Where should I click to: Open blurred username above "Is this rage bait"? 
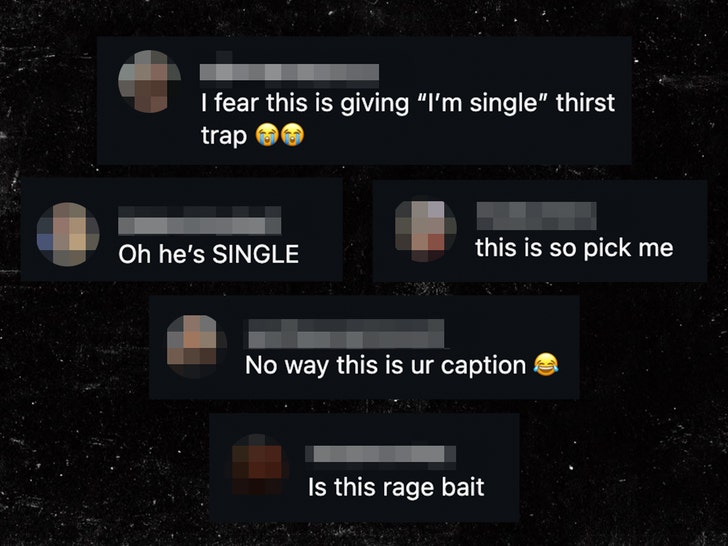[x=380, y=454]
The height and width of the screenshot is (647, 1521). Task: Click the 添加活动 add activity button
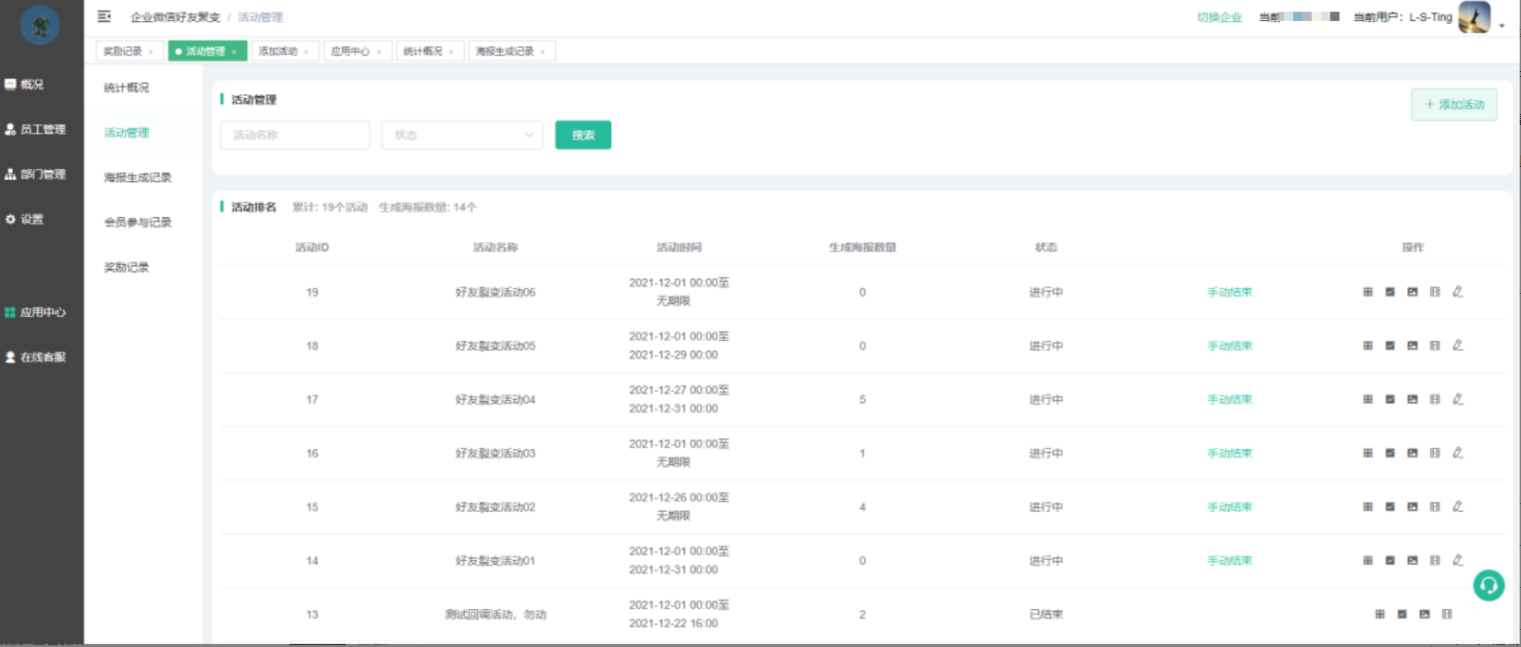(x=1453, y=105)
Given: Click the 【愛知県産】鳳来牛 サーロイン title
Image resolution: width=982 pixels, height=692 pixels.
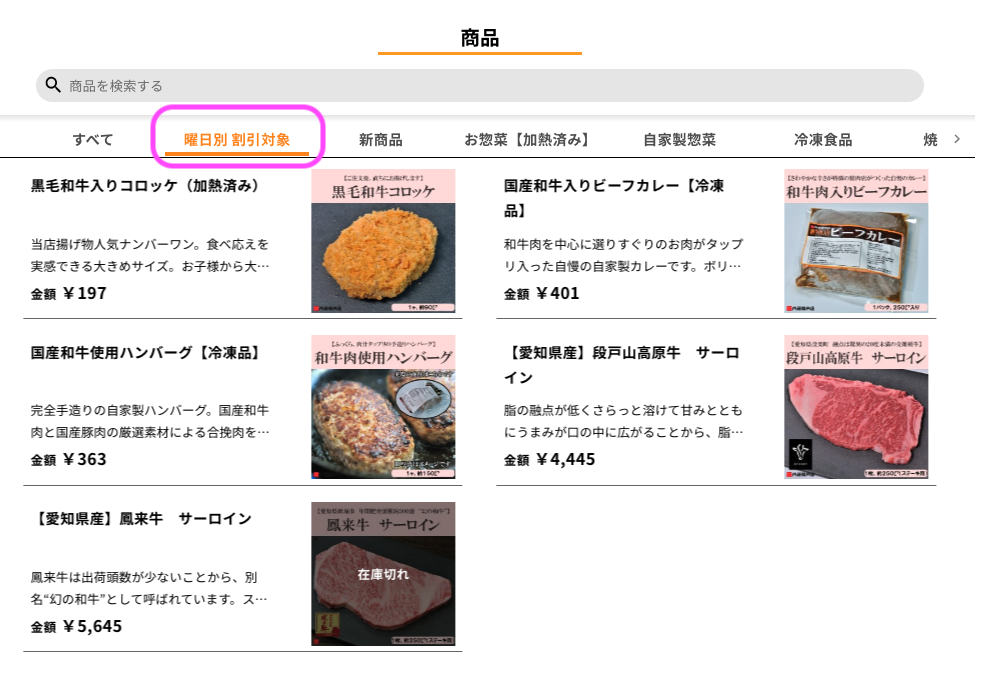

* * *

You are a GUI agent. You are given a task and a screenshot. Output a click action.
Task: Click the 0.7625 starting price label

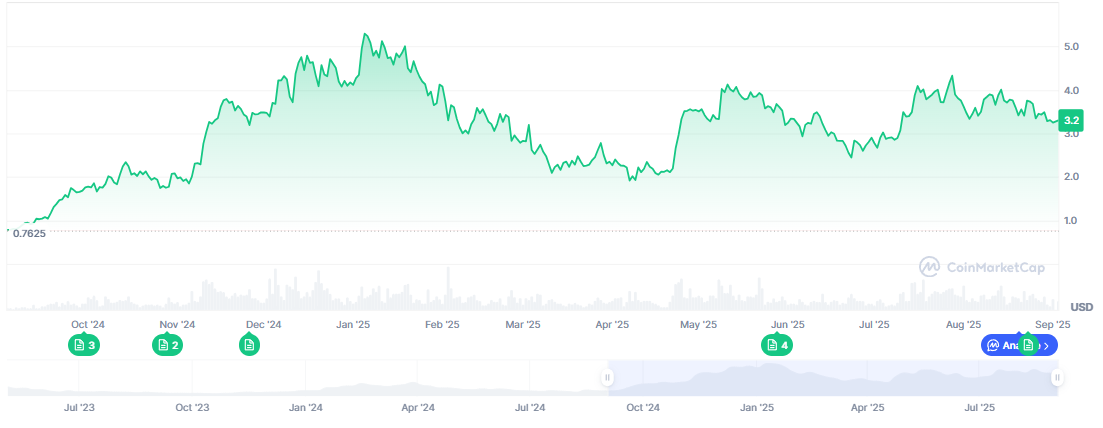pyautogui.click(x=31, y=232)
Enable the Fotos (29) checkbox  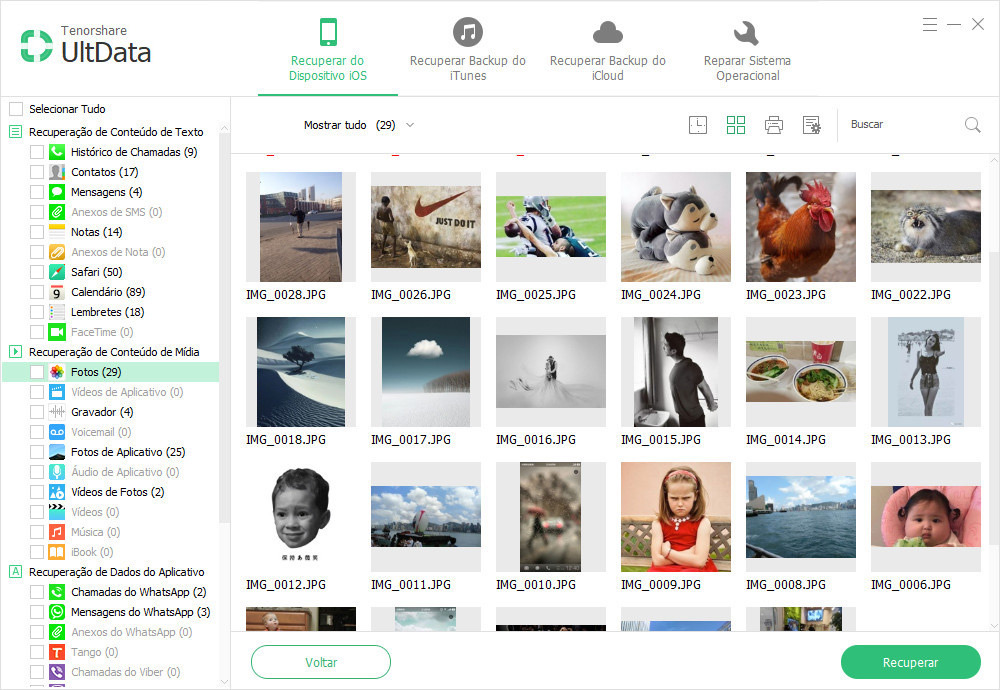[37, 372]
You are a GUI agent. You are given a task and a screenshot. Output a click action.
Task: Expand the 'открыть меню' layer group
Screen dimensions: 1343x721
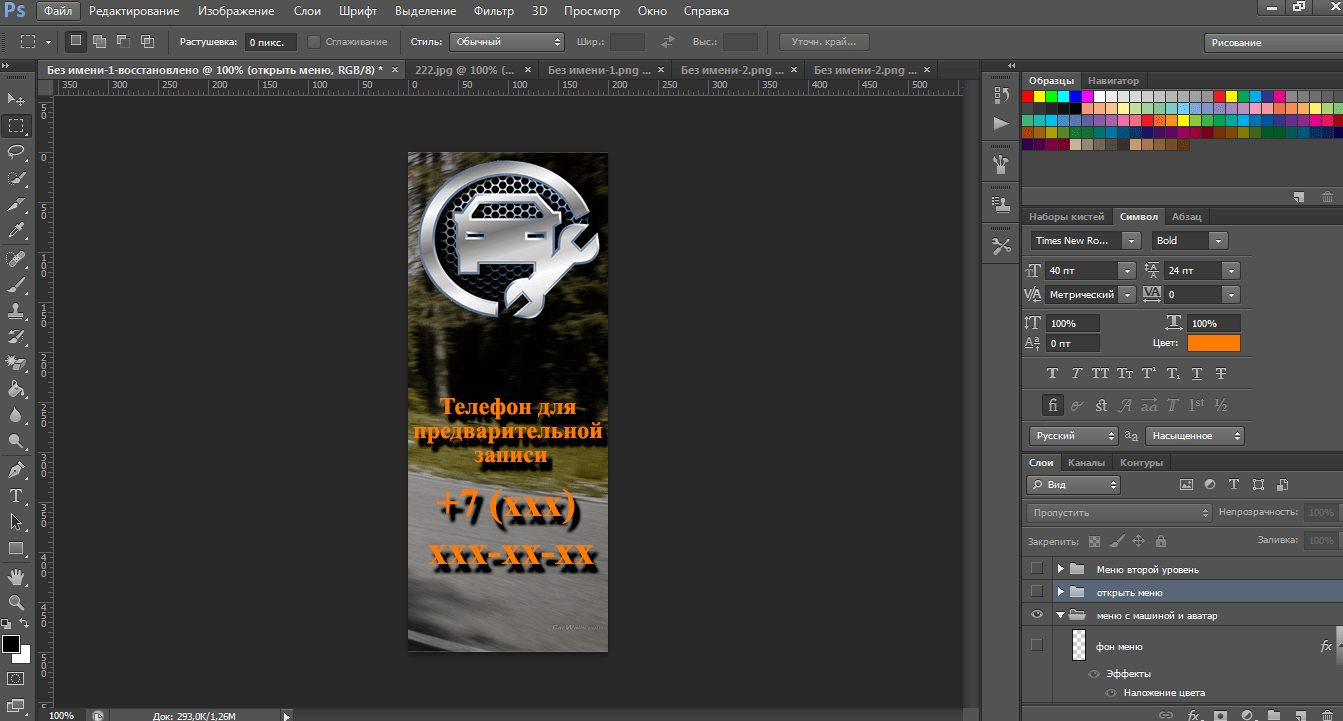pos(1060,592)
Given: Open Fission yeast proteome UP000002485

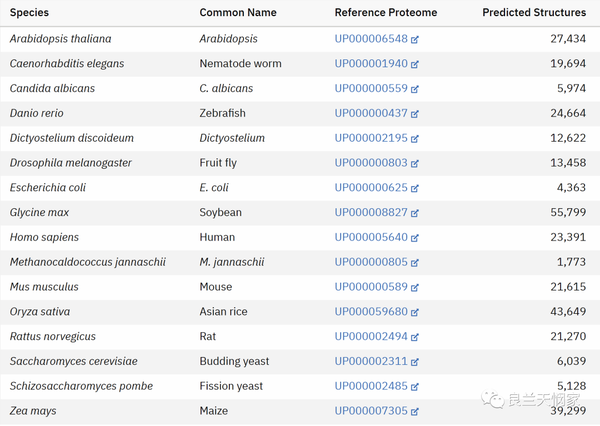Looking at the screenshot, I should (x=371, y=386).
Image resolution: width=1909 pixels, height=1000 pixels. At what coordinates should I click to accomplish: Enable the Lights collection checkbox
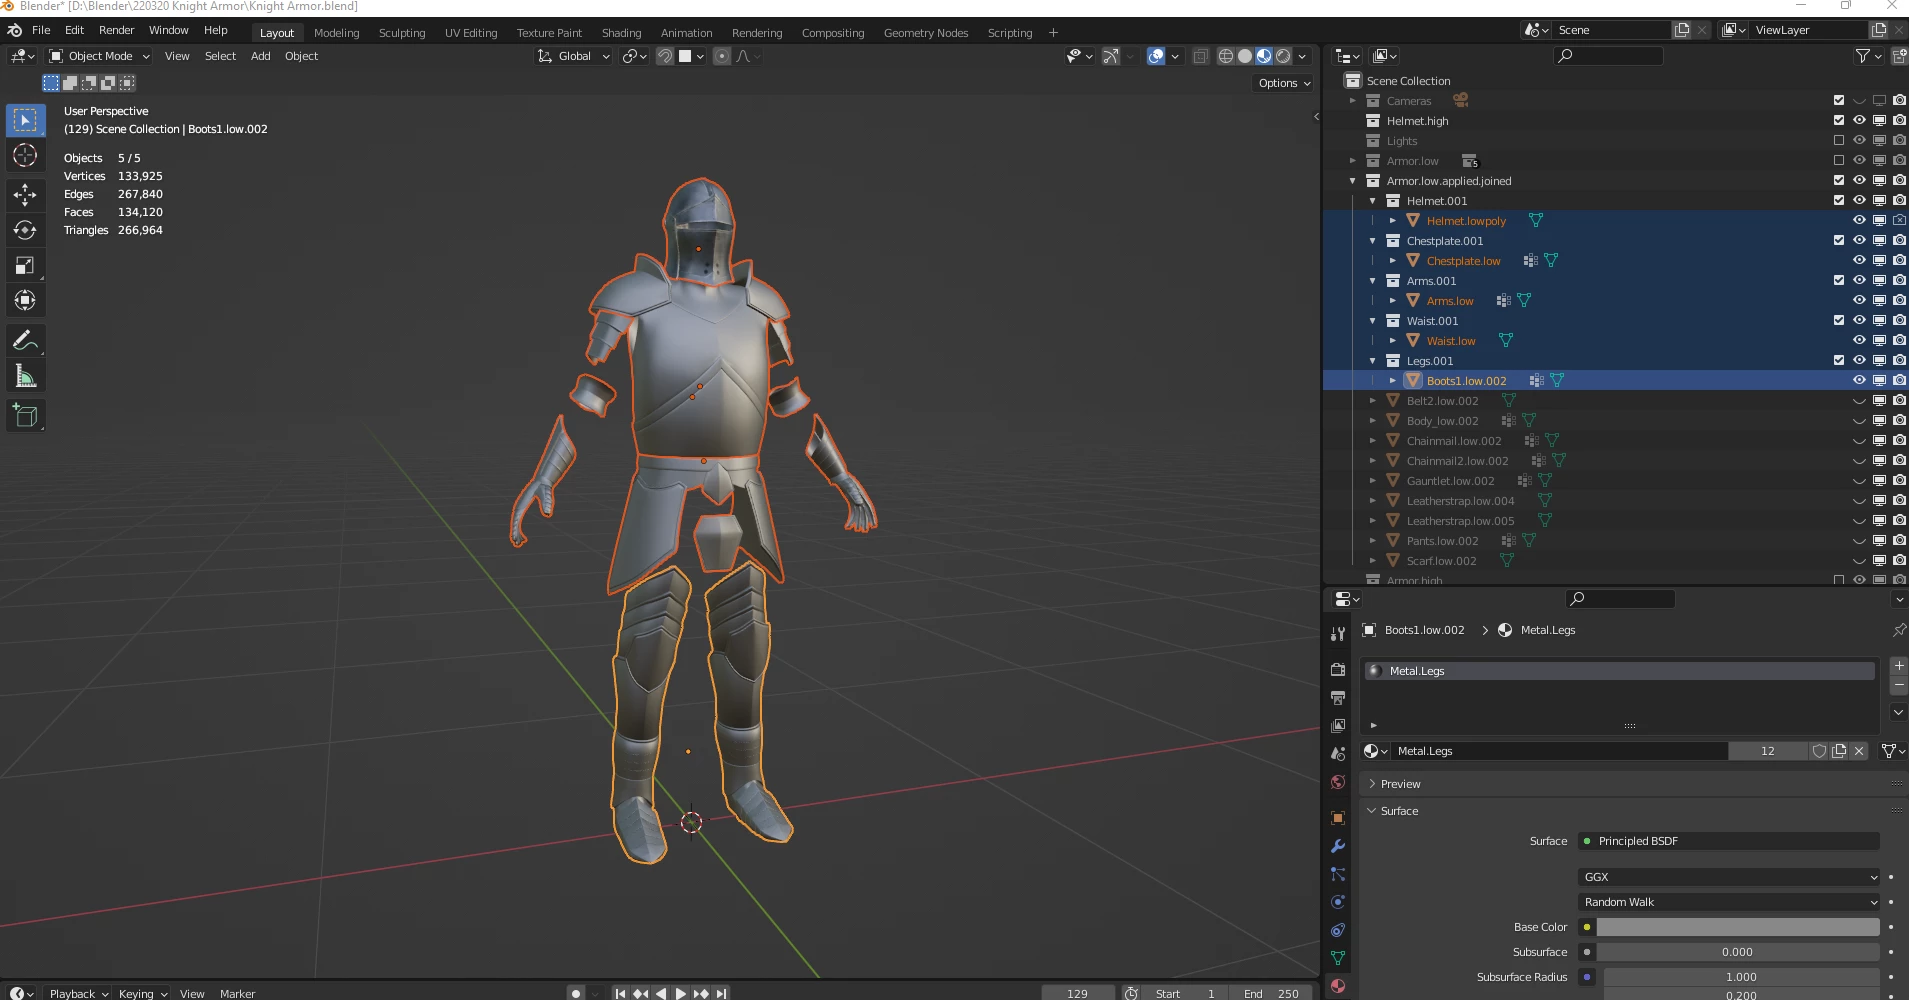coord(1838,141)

# Your instructions
Using the data above, output the line that has "Where should I", the line that has "Image resolution: width=982", and whatever lines fall between, each exactly as it stands and without pictures.

# Exercise answer
Where should I click to: Open blurred username above "Is this rage bait"? 
[x=380, y=454]
The height and width of the screenshot is (647, 1521). Task: Click the 添加活动 add activity button
(x=1453, y=105)
Given: Click the 【愛知県産】鳳来牛 サーロイン title
Image resolution: width=982 pixels, height=692 pixels.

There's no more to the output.